SET TASK: Copy out the data below word for word, keeping every line as it stands.

EXTRACTED RECORDS:
==================================================
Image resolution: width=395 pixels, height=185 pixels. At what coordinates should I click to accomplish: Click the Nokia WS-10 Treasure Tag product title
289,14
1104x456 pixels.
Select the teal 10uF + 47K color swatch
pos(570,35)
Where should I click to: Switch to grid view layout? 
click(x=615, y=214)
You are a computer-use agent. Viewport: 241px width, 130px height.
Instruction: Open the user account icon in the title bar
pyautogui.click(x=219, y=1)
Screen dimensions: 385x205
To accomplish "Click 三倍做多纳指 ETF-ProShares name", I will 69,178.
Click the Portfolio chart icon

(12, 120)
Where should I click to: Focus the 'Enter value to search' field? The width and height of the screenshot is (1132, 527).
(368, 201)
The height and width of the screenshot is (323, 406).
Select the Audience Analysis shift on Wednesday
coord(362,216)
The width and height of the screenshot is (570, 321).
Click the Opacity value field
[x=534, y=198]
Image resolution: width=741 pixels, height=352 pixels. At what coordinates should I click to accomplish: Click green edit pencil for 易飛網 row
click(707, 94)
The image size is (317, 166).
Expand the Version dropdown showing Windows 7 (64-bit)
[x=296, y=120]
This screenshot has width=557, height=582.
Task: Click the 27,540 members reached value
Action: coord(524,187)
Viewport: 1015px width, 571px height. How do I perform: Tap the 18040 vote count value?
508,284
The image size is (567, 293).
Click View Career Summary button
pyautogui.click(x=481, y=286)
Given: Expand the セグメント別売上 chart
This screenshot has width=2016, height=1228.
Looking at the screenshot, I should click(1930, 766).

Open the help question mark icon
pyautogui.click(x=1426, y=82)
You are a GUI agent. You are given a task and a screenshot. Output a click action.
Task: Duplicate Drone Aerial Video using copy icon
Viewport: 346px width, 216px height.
==================================================
SOLUTION TO THIS TASK:
Image resolution: width=395 pixels, height=185 pixels. At what coordinates should I click to accomplish: Click the Nokia WS-10 Treasure Tag product title
289,14
1104x456 pixels.
Select the teal 10uF + 47K color swatch
pos(570,35)
Where should I click to: Switch to grid view layout? 
click(x=615, y=214)
You are a computer-use agent. Viewport: 241px width, 130px height.
Instruction: Open the user account icon in the title bar
pyautogui.click(x=219, y=1)
Screen dimensions: 385x205
To accomplish "Click 三倍做多纳指 ETF-ProShares name", I will 69,178.
Click the Portfolio chart icon

(12, 120)
Where should I click to: Focus the 'Enter value to search' field? The width and height of the screenshot is (1132, 527).
(368, 201)
The height and width of the screenshot is (323, 406).
Select the Audience Analysis shift on Wednesday
coord(362,216)
The width and height of the screenshot is (570, 321).
Click the Opacity value field
[x=534, y=198]
Image resolution: width=741 pixels, height=352 pixels. At what coordinates should I click to accomplish: Click green edit pencil for 易飛網 row
click(707, 94)
The image size is (317, 166).
Expand the Version dropdown showing Windows 7 (64-bit)
[x=296, y=120]
This screenshot has width=557, height=582.
Task: Click the 27,540 members reached value
Action: coord(524,187)
Viewport: 1015px width, 571px height. How do I perform: Tap the 18040 vote count value?
508,284
The image size is (567, 293).
Click View Career Summary button
pyautogui.click(x=481, y=286)
Given: Expand the セグメント別売上 chart
This screenshot has width=2016, height=1228.
Looking at the screenshot, I should click(1930, 766).

Open the help question mark icon
pyautogui.click(x=1426, y=82)
You are a GUI agent. You are given a task and a screenshot. Output a click action.
Task: Duplicate Drone Aerial Video using copy icon
Viewport: 346px width, 216px height.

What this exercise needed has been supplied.